*** GIVEN DATA ***

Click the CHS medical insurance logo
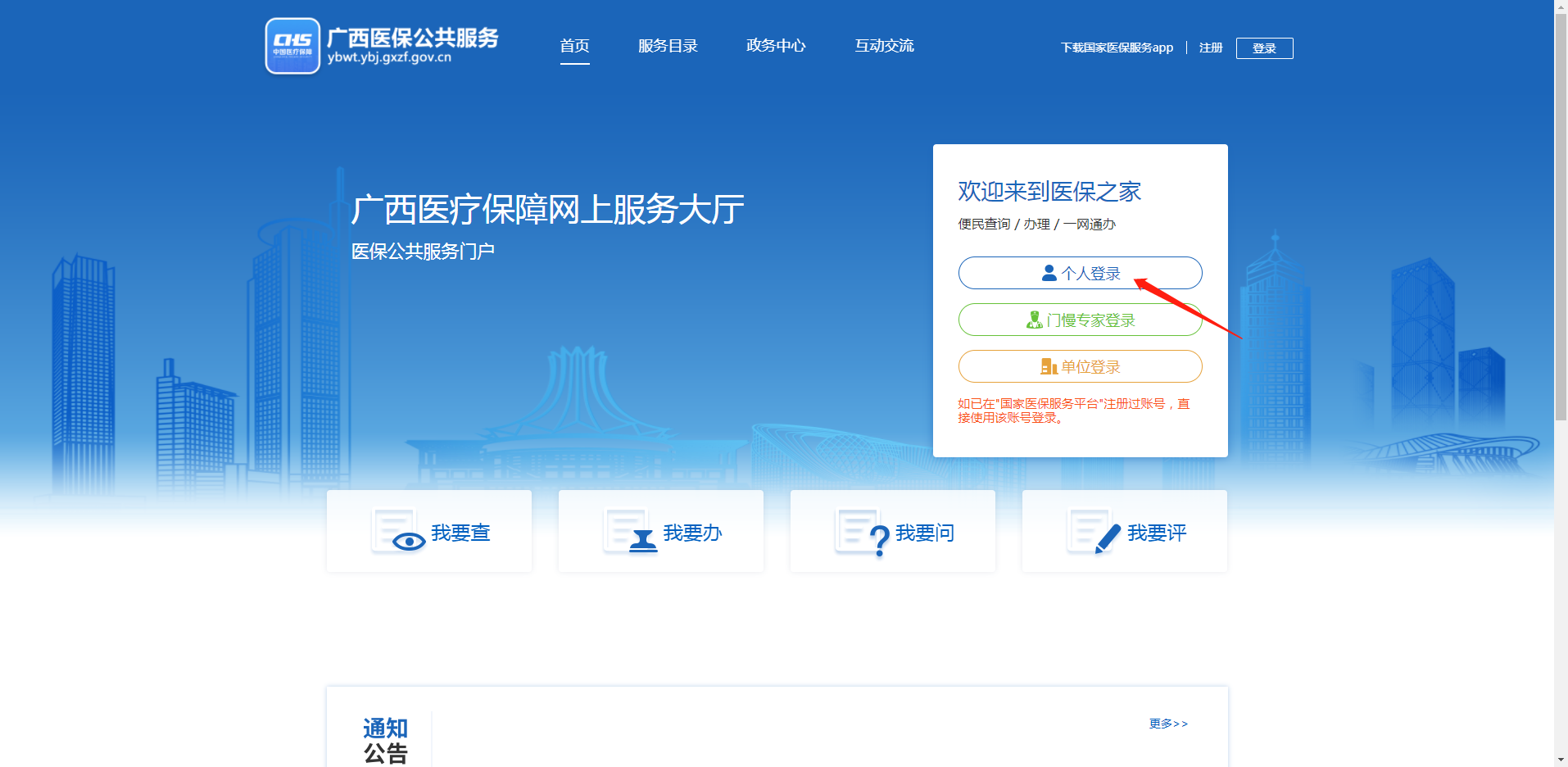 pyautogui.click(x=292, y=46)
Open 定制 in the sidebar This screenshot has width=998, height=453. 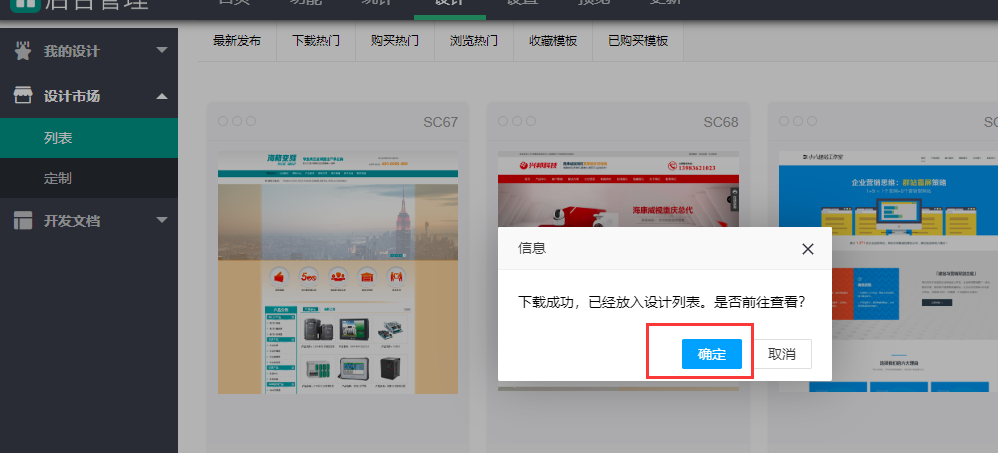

*** End of GIVEN DATA ***
*** GIVEN DATA ***

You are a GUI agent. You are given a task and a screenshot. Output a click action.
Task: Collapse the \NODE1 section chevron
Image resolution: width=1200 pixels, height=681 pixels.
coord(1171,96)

*** End of GIVEN DATA ***
*** GIVEN DATA ***

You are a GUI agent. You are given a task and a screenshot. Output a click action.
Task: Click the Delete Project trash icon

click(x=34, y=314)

*** End of GIVEN DATA ***

TASK: Set the pictures aside and reproduce exactly the lines above, from the line holding "Click the CHS medical insurance logo" through the line holding "Open 定制 in the", both included, with nothing else.

WRITTEN SOLUTION:
Click the CHS medical insurance logo
 pyautogui.click(x=292, y=46)
Open 定制 in the sidebar This screenshot has width=998, height=453. 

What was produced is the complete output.